Maintenant notre grand dessein est accompli, sans que son exécution nous ait coûté même une égratignure. Aussi de tout cœur rendons-nous grâce à Celui qui, en plusieurs circonstances de cet aventureux voyage, a étendu sur nous sa toute-puissante protection. Il a guidé nos pas, écarté de nous les dangers, et nous a amenés au but. Gloire à sa bonté divine !
Quelle utilité a eu notre raid à travers la calotte polaire boréale ? La note suivante, rédigée par le savant météorologiste de l’expédition, M. Finn Malmgren, répond à cette question :
« Quoique l’étude des observations recueillies pendant le voyage ne soit pas encore terminée, il est cependant possible, dès aujourd’hui, d’indiquer les principaux résultats scientifiques acquis au cours du vol que nous venons de raconter.
« Le plus important réside dans la constatation qu’aucune terre ne se rencontre entre le Pôle Nord et la pointe Barrow. Ainsi se trouve résolu un problème géographique longtemps débattu. »

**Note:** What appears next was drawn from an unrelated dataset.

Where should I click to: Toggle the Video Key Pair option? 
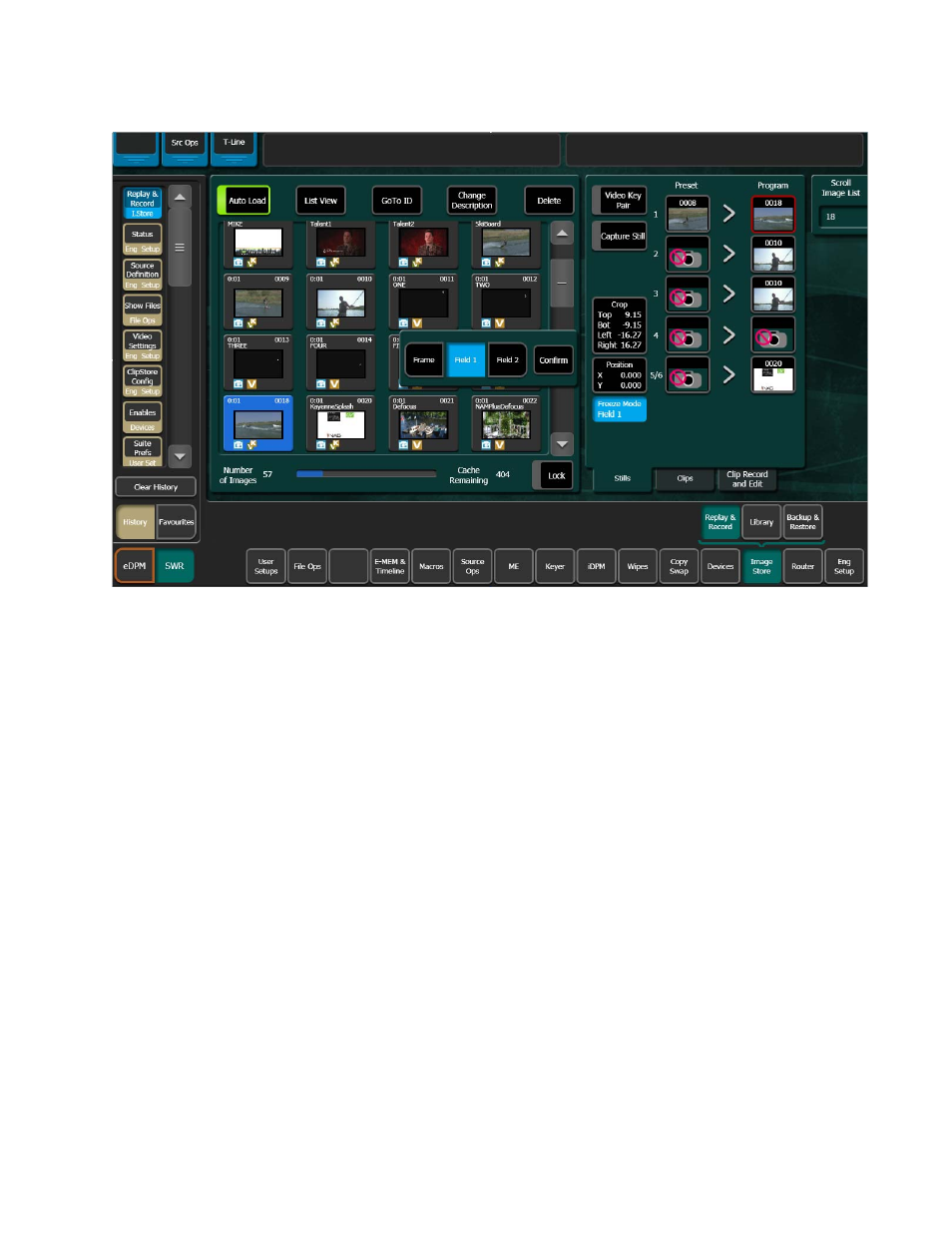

Des années durant, des théoriciens ont soutenu une opinion contraire. De tous les partisans de cette thèse, l’Américain Harris est celui qui l’a appuyé sur des observations présentant le plus de valeur scientifique. Ayant cru être arrivé à démontrer que l’onde de la marée sur les côtes de la Sibérie orientale et de l’Alaska septentrional se propage de l’ouest vers l’est, ce savant a conclu de ce fait à l’existence d’une terre étendue au nord de ces rivages. S’appuyant sur des observations, beaucoup plus complètes, recueillies pendant l’expédition du Maud de 1922 à 1925, dans l’Océan Glacial de Sibérie, le docteur H.-U. Sverdrup, a, au contraire, prouvé que sur les côtes en question, l’onde de la marée vient du Nord, après avoir traversé, depuis l’Europe, le bassin polaire profond de 3 à 4.000 mètres. En conséquence, notre compatriote niait l’existence d’une grande terre, dans le nord de l’Alaska. Le voyage du Norge a confirmé l’exactitude de ses déductions.

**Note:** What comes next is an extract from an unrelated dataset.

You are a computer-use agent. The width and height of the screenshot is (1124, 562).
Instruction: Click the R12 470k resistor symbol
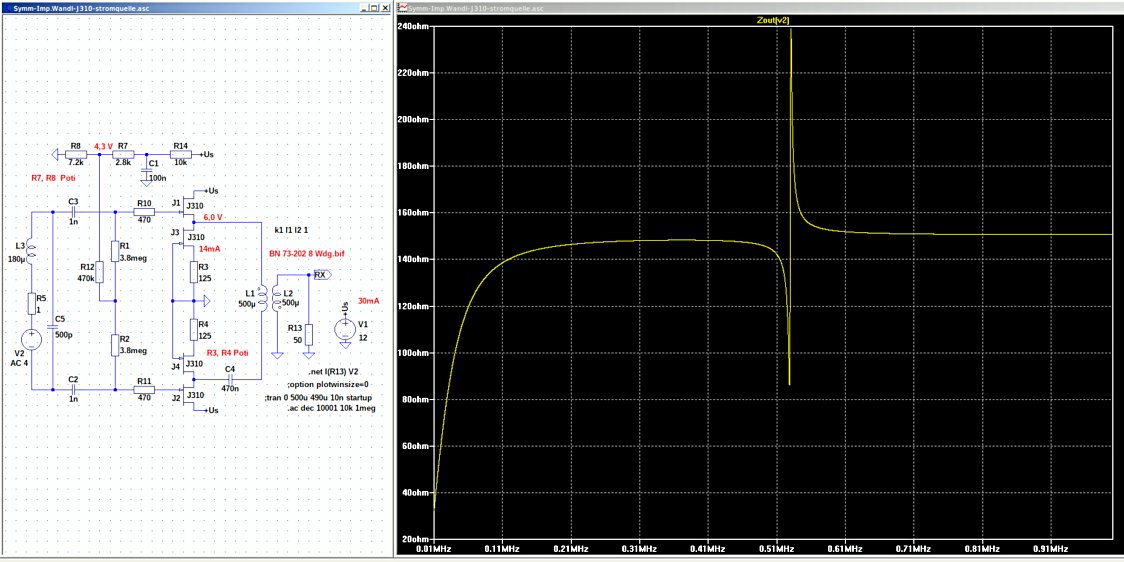(x=98, y=270)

En second lieu, à la météorologie scientifique, notre expédition apporte une contribution intéressante. Elle a mis à l’ordre du jour la question de la brume polaire. Comment se fait-il que sur la surface uniforme de l’océan polaire, à des distances très rapprochées, on rencontre des zones de brume et de ciel clair, et cela sans que dans les régions considérées la température de l’air présente de différence ? Les couches inférieures de l’atmosphère gardent-elles dans le bassin arctique des traces des propriétés qu’elles possédaient sous des latitudes méridionales, ou bien, ce qui me paraît difficile à admettre, le phénomène est-il déterminé par des différences dans le refroidissement de l’air au contact de la banquise sous-jacente ?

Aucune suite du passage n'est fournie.